The 4th and American Guilt

“God bless America, land that I love.”


Never perhaps in human history was proclaiming ones love for their own country considered more controversial.

This 4th of July- on a time usually earmarked for reflection on the incredible blessing this country has been, a day set aside to marvel at our freedom, at the way justice and equality has created a peak in human flourishing- we have instead been bombarded with ever more guilt and shame.


This guilt has pervaded the way American’s view their own country but I will argue it has far more nefarious consequences- it has tarnished our ability to love ourselves, others and ultimately God himself.


Last summer, I went to a class with Ricky Cohen where he began by explaining Modeh Ani as a an invitation to proclaim each morning that we are “unequivocally great.”


The crowd, a group of 50 young adults, reacted immediately. “Unequivocally great?” “What if we are sinners?” Was Hitler great?” “Would he mind changing it to, we all have the potential to be great?”Ricky was unyielding, “We are all unequivocally great,” he asserted.


I went home that night and reflected on our collective discomfort with accepting our own greatness. I realized that it went far deeper than our individual humility and had roots in the way we as American citizens were being conditioned.


That night I wrote the following…


Our instantaneous panic to the claim that we are all unequivocally great is really the strongest proof of his fundamental claim, that we have been conditioned by society to be ashamed to acknowledge our own greatness.
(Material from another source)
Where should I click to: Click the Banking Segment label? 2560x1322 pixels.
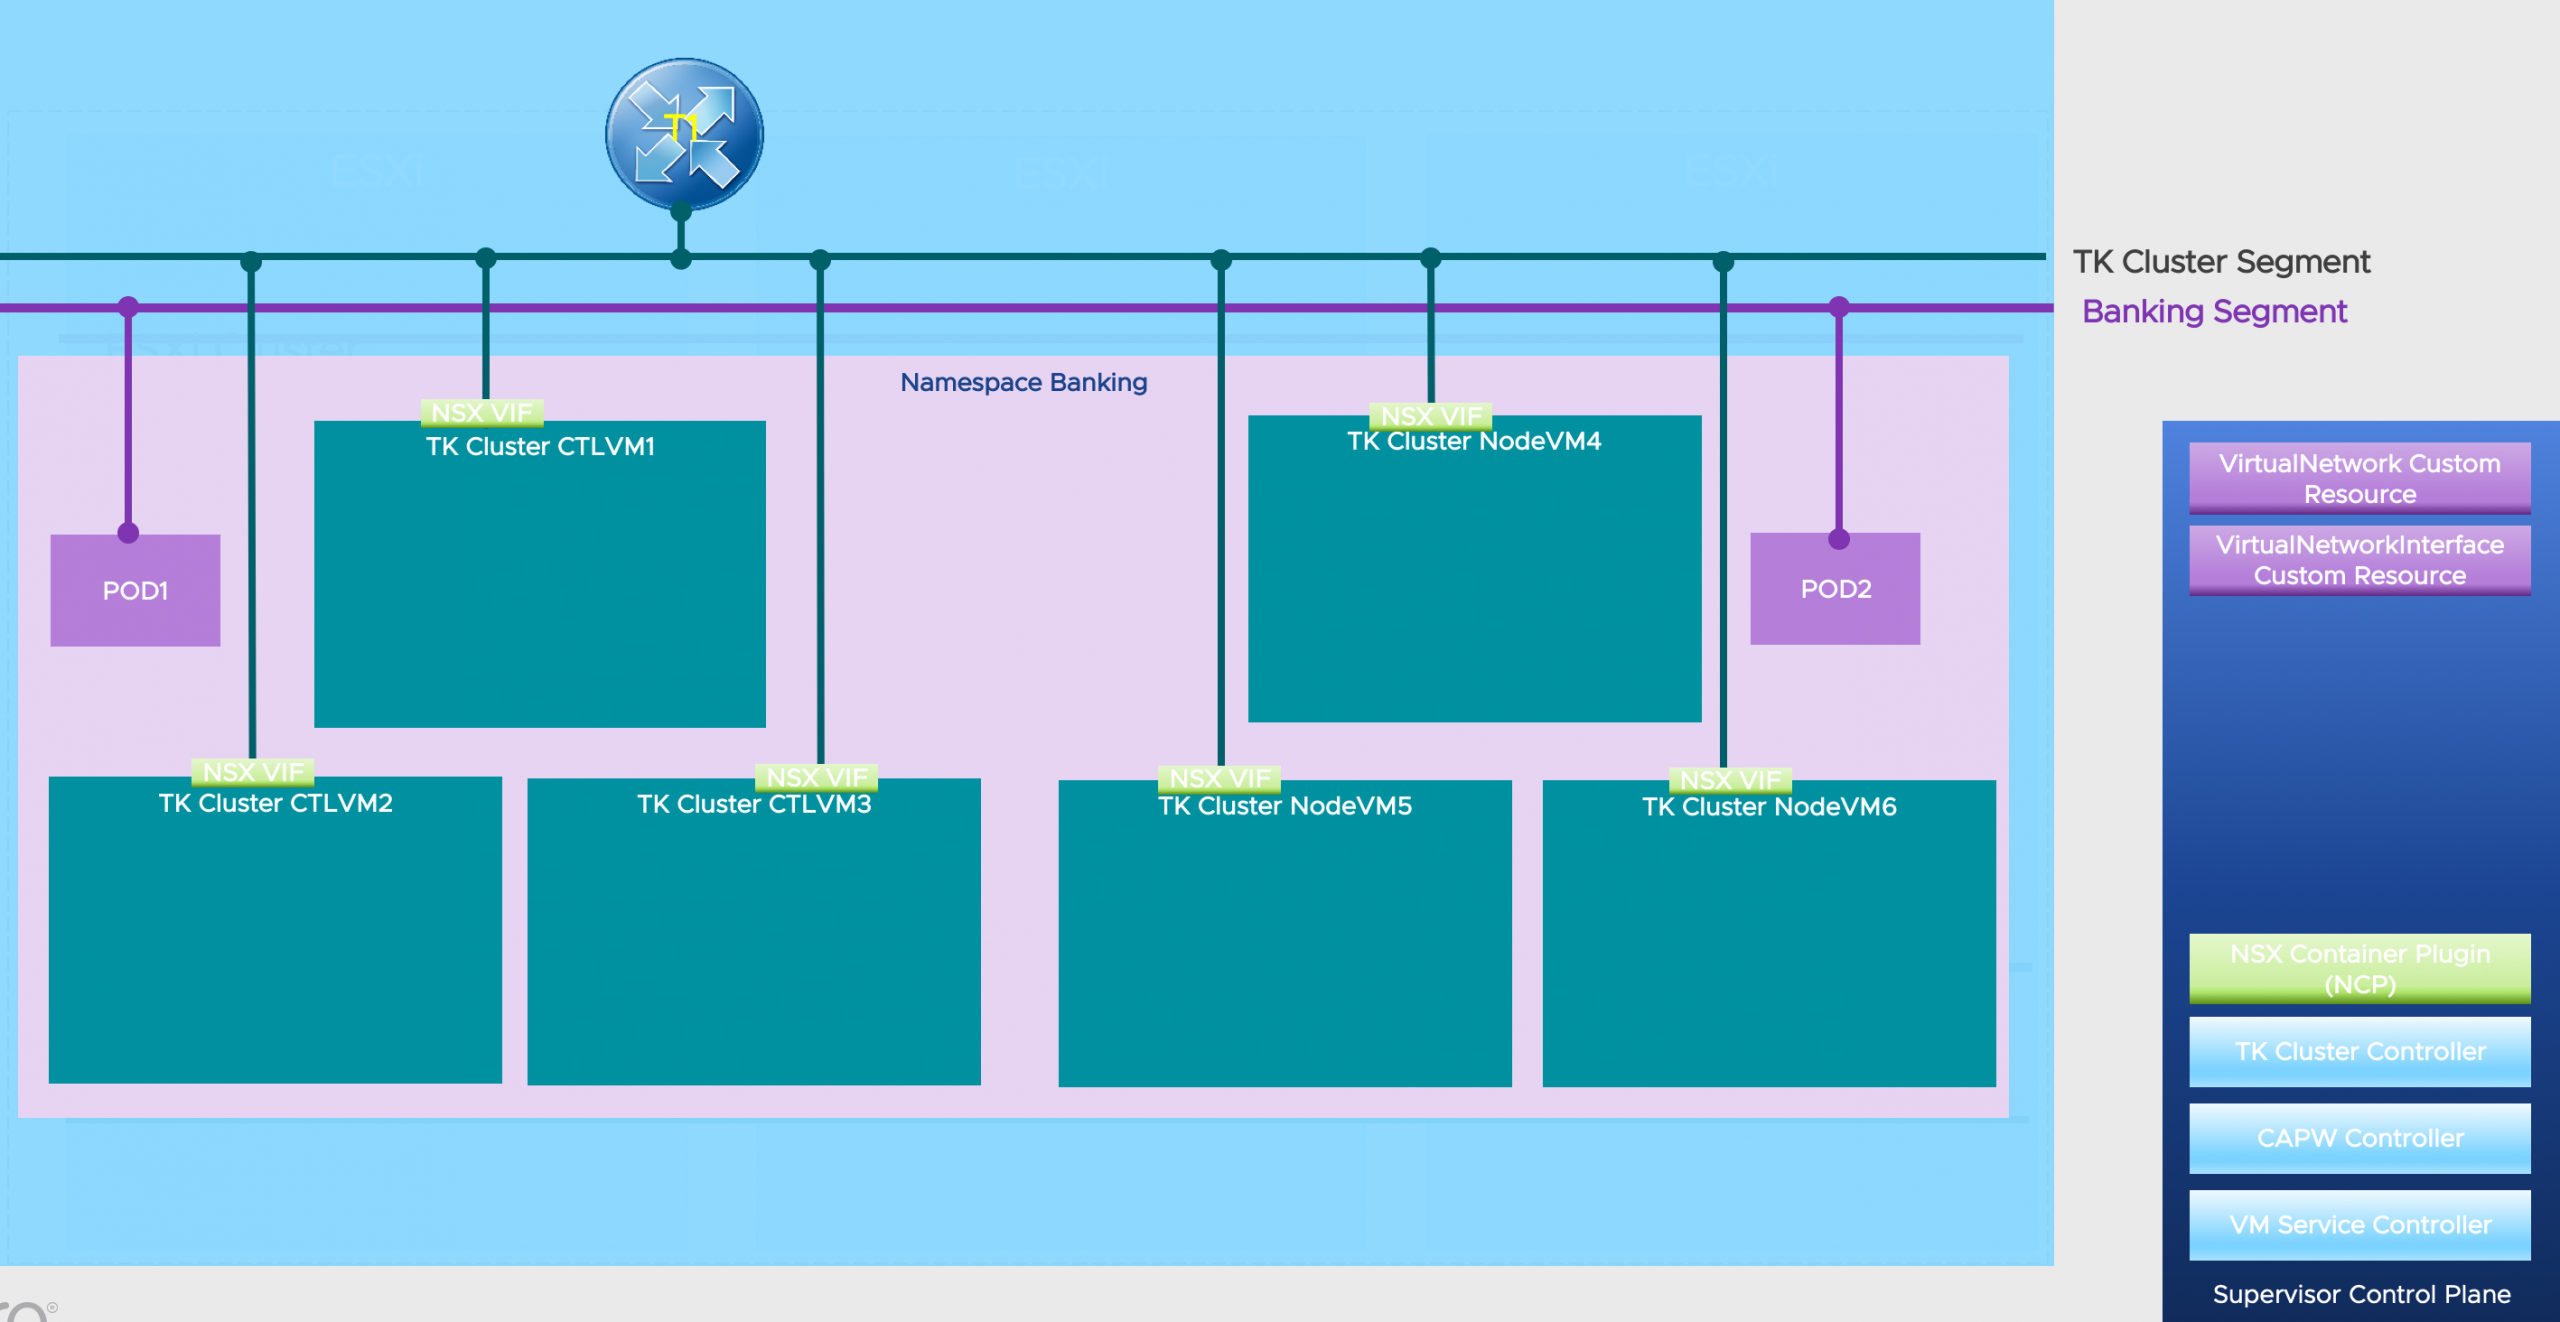point(2214,311)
By inciting our this conditioned response, he proved the extent of our conditioning.

What kind of creature, organism, group or institution would have a similar reaction to an encounter with their own greatness. What organism can survive doubting its own greatness. What kind of creature feels the obligation to downplay its own greatness. Do you think a sheep rolls through the meadow skeptical of its right to eat. Unsure its place. Convinced it must empathize with others to such a radical extent that it must forget about its own journey?


It is not natural, beneficial, noble or right to refuse to acknowledge our own greatness and to fail to root for oneself. This mentality, this guilt ridden and self conscious negative self-perception has been programmed into us by a society obsessed with its own guilt.


In the same way that many of you struggled with the statement, “I am great,” most Americans have been trained to disagree with the claim that “America is great.” The national narrative goes something like this: We are a country whose land was robbed from its Natives, built on the backs of our African slaves, and whose superiority, until today, is wielded by suppressing and manipulating the countries around us. Our heroes, Washington, Jefferson, Hamilton and the rest were really womanizing slaveowners who led the Revolution for their own financial gain. We have continued to discriminate and live that under the guise of equality, exploits its own members.


All of these claims have some merit and there is a vital role for self awareness and a moral conscience. But not for the supreme position it is given today. What country can survive without its citizens being permitted to love it, to be proud of their membership in it, to believe in its core mission? And more, what people should be forced to feel ashamed for wrongs they are in no way committing. We don’t own slaves, we don’t suppress or discriminate and we don’t steal Muslim oil in the Middle East. Nor are we complicit in any heinous crime.


We are actually living in a beautiful moment. In a historic experiment in freedom and equality. We are part of a society built with true virtues in mind that by any metric has delivered a wonderful experience to its constituents. It is imperfect, but striving; we can be aware of the ways it can be improved while still being able to summon deep gratitude and love for its existence. We have the right- no the obligation- to believe in the project we are apart of.


This battle that is being raged on a national level affects the way that we see ourself. You are human, imperfect yes, but striving; you have room to improve, but you are brilliant, shining, fighting, living.


You have the right- no the duty- to believe in yourself. To love yourself. To cheer yourself on. To forgive yourself. To see the greatness that you embody. You need not be consumed by shame. You are entitled- no obligated-to repent and move on. YOU are the victim. Through your social conditioning you have been taught to doubt yourself and to doubt your greatness.


Your relationship towards your country and towards yourself, is a strong indicator of your relationship to others and towards god. Do you struggle to say “this world is great,” or “god is great?” You may; at times I do. It is easy to fixate on the suffering, the sin, the guilt, and the horrors; how can the world be great and simultaneously filled with death, capricious random and unforgiving. Learning to see the greatness in this world and eventually to love this world is challenging; and how can you profess to love God, until you learn to love his creation.
So much of the Torah concentrates on your behavior towards others. Good behavior towards other is predicated on the love and respect that spawns from your acknowledgement of the greatness in them. It is extremely challenging to connect to their greatness when you struggle to connect to your own.


So why deny it? You know how hard you are trying, how often you battle to do the right things in the face of challenge. You know your trajectory and of the clear greatness that lives inside you. Seeing your own failures does not negate its existence. But fixating on the negatives ashamed to acknowledge it will drive you away from it.


Love yourself each morning, embrace your greatness, move toward it. Love and nurture it. Learn to recognize greatness even in the face of imperfection. Worship it- in yourself, in others and in God.